--- Material provided Enclosed Below ---
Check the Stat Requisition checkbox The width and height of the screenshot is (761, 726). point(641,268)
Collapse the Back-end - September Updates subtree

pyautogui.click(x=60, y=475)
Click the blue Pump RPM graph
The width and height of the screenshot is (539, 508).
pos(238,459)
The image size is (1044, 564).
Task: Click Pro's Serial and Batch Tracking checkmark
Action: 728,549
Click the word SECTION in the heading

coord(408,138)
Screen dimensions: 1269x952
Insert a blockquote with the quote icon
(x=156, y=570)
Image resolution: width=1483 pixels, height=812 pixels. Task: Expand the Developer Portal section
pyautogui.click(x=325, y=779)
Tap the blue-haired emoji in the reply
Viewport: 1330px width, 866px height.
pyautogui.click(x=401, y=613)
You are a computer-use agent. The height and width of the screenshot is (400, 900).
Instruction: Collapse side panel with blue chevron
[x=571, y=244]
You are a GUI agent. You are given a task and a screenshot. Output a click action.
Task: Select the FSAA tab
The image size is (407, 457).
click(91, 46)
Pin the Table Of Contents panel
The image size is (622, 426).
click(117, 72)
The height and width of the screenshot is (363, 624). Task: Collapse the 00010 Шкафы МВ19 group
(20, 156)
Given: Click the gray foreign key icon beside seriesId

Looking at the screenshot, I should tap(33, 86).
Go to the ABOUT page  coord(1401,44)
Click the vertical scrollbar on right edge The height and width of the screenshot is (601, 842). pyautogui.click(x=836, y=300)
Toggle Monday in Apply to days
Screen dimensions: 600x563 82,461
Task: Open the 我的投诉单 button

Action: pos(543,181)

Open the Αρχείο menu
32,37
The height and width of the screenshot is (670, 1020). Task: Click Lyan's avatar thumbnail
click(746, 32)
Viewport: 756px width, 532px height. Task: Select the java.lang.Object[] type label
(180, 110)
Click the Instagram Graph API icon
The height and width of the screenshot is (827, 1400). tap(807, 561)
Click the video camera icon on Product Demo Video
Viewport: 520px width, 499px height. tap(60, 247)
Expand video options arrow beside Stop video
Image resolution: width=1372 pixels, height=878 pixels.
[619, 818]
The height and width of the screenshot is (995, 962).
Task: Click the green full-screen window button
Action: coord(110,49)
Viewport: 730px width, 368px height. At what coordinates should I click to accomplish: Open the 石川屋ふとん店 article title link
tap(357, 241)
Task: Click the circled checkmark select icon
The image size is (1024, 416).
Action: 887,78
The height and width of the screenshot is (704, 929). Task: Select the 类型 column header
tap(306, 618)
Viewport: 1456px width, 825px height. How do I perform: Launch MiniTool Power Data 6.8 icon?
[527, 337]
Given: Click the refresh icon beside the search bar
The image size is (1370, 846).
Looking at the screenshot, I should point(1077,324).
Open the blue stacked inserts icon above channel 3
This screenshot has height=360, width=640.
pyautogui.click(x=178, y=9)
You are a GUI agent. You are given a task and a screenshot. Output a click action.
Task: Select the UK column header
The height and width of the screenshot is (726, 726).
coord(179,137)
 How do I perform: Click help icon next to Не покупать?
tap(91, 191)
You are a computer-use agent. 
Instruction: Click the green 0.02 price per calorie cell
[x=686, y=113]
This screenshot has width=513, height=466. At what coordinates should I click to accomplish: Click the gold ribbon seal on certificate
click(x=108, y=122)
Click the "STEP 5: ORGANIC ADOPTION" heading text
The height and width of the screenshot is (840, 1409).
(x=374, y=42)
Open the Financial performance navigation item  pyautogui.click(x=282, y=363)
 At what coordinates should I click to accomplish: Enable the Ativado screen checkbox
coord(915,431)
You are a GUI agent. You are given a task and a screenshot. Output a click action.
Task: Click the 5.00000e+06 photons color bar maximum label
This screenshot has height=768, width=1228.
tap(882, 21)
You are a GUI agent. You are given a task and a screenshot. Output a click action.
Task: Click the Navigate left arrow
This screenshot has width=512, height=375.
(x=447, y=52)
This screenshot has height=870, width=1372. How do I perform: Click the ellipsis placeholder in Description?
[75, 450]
--- End of Enclosed Material provided ---
Exercise brief:
Pull out all lines of the data with the string "computer".

Problem solution:
You are a computer-use agent. The height and width of the screenshot is (400, 900).
You are a computer-use agent. 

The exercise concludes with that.